Secretary of State Condoleezza Rice had gone to Cairo to demand political change; Mr. Mubarak responded by agreeing to a multiparty presidential vote that, while rigged, was a step forward from the previous uncontested referenda on his rule. And despite terrible violence and plenty of second-guessing by the global commentariat, Iraqis freely ratified the most liberal and democratic national constitution in Arab history.

The last year has seen some setbacks, which go far to explain the overglum mood surrounding the current anniversary. Yet it is by no means clear that those failures owe to some flaw in the overall U.S. strategy as opposed to tactical mistakes and the simple fact that we are fighting a determined, resourceful enemy that is itself adapting to our moves.
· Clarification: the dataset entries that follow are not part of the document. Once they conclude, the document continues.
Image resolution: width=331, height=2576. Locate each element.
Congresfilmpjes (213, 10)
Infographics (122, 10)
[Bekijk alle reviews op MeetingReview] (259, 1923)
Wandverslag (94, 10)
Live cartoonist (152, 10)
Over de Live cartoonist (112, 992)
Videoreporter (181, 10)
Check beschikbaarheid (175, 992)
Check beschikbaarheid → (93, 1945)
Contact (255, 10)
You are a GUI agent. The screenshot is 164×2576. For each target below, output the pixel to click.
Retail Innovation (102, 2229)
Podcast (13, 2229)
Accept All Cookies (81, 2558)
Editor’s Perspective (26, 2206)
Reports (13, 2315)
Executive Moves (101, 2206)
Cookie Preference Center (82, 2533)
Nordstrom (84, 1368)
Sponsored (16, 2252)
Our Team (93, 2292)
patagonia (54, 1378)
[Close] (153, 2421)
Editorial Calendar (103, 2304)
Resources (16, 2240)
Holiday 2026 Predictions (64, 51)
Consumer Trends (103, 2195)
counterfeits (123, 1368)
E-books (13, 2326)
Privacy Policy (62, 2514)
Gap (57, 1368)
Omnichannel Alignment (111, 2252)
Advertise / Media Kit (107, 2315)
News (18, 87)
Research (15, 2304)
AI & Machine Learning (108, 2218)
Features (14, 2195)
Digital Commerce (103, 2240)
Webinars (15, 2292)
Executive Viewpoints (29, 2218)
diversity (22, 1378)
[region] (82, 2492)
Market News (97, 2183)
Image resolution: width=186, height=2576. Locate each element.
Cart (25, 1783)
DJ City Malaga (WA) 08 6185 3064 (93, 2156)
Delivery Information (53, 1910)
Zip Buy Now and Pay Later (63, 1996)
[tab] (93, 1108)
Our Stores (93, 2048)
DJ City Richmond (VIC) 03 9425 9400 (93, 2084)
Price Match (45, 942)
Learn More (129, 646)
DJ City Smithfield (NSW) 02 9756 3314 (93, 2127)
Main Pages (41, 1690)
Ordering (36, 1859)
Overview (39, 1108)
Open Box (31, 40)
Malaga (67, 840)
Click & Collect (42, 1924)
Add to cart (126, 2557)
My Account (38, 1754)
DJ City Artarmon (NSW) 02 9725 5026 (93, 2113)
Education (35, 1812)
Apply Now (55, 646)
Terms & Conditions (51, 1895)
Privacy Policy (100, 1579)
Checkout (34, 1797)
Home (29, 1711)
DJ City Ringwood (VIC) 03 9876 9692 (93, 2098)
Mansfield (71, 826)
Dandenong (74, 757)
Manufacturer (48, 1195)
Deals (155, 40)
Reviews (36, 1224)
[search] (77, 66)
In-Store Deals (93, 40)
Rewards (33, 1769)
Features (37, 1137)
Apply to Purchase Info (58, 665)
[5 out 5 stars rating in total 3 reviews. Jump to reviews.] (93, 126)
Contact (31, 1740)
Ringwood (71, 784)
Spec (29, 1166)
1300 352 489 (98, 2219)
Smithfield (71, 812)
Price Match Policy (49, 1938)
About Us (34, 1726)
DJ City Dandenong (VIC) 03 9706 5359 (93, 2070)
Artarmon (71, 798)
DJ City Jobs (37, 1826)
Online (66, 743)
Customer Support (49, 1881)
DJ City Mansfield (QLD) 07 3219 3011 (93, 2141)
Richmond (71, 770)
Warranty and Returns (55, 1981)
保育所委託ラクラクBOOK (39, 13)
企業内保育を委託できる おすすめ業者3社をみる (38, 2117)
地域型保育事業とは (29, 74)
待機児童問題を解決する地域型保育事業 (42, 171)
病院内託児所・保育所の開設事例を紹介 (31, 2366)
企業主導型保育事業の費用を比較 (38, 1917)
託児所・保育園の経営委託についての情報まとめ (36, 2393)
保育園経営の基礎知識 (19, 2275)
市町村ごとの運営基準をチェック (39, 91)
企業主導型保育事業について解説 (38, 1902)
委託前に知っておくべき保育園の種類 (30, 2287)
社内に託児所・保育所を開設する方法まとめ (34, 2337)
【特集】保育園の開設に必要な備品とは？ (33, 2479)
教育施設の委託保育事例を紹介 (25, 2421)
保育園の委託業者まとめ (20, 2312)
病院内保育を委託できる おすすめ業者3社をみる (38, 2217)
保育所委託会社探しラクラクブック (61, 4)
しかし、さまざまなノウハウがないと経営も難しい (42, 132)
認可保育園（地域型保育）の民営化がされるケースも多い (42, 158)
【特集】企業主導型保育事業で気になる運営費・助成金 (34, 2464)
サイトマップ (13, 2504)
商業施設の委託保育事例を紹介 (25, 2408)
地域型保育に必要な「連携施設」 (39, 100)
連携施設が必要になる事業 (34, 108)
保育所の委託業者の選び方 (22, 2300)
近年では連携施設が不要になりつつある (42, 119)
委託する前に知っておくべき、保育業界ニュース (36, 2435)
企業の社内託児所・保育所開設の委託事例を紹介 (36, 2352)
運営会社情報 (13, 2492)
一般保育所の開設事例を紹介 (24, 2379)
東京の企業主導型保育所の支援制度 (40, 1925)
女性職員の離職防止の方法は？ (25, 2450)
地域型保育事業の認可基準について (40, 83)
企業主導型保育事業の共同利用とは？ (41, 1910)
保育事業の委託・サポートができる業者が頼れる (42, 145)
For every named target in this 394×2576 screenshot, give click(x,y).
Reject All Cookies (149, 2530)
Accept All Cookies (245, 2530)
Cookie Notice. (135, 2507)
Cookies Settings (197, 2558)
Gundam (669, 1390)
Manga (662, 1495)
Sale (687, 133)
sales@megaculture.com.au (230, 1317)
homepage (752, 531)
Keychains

The victory for Hamas, the troubles in Iraq, the uncertain outcome in the recent war in Lebanon, and above all the renewed aggression of Iran all pose major challenges. Mr. Bush's party may pay a price for those setbacks in November, though the President has begun to fight back, as he shows in our interview today.

We're glad he is doing so, because the great challenge for this presidency is to remind Americans that the threat they face is undimmed even as the events of September 11 recede in memory. The costs of responding to 9/11 have been many, and the temptation is strong to think we can withdraw from Iraq, or from the larger Middle East without consequence to our own security. The abiding lesson of that day five years ago is that this is a dangerous illusion.

On September 12, 2001, we wrote with some optimism about the "resilience" of modern industrial democracies. That resilience has been proved time and again the past five years, and the challenge is to prove it again for the next five, or 50, if that's what victory requires.